# How to start a conversation with a random stranger at school?



## iheartkpop (Jun 14, 2012)

This may seem easy for some, but not to me. I was never good at talking.
I was just sitting in the library and then all of a sudden this guy came and sat at my table on the opposite side of me. He could sit anywhere and I'm pretty sure I saw him sitting somewhere else but I guess he changed his mind. But why me though? I started getting nervous because I was attracted to this guy. He was good looking. He had this huge book beside him and he took out his laptop. I was thinking about talking to him or thinking of what to say, but I couldn't do it. How do you start a conversation with a random stranger at school? I was thinking of saying, "OMG...that's a huge book. Can I see it?" or "OMG...that's a huge book. What is it for?" I am a failure at socializing or communicating -_- 
God damn it, this sucks. Why can't I ever talk to a guy I am physically attracted to? It's sooo easy talking to someone you're not attracted to, but when you are attracted to someone, it's difficult and you can't even figure out what to say because you're scared you might sound stupid.


----------



## AxeDroid (Jan 11, 2013)

If you have confidence, anything can be a conversation. Just trust your self and try to find something in common to talk about.


----------



## SGI (Nov 22, 2012)

Your heart starts to beat a bit faster doesn't it?! He obviously came and sat with you because you looked like the best option. 'Hey, how are you?' is probably an alright starter. 

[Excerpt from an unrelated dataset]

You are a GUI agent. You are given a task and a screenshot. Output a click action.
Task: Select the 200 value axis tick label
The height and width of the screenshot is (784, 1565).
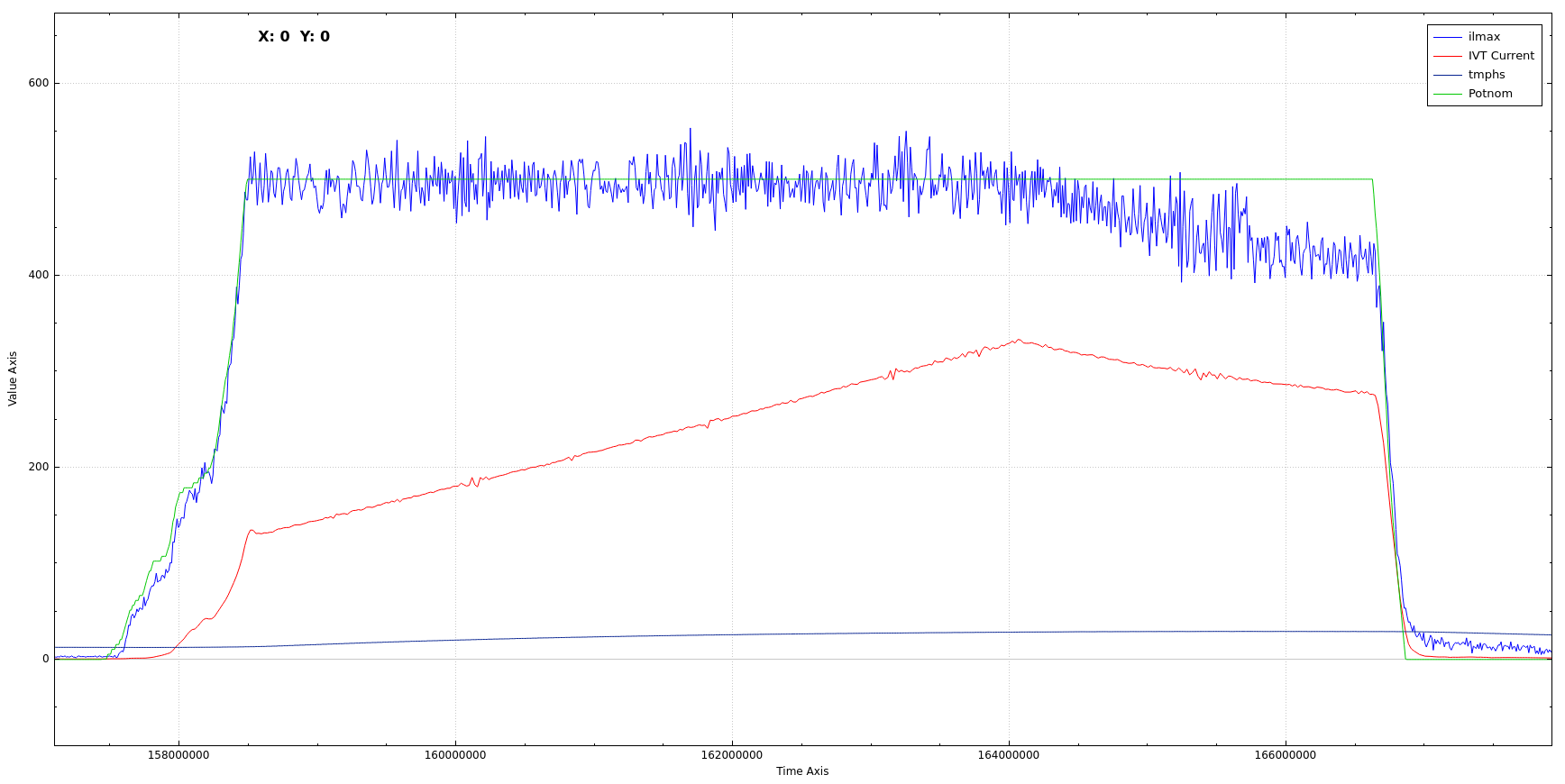coord(39,467)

What happened by the way? Did you talk, or just sit tight? To be honest he probably should've asked if it's alright to sit there and that's where the conversation should've started...

Haha, tis life. Hopefully it'll work out better next time.


----------



## iheartkpop (Jun 14, 2012)

SGI said:


> Your heart starts to beat a bit faster doesn't it?! He obviously came and sat with you because you looked like the best option. 'Hey, how are you?' is probably an alright starter.
> 
> What happened by the way? Did you talk, or just sit tight? To be honest he probably should've asked if it's alright to sit there and that's where the conversation should've started...
> 
> Haha, tis life. Hopefully it'll work out better next time.


He didn't ask me if he could sit there at all....he just sat there! He just did his thing while I did my thing the whole entire time. It happened maybe for about 30-45 minutes....thanks for the encouragement. I need to step up my game lol!


----------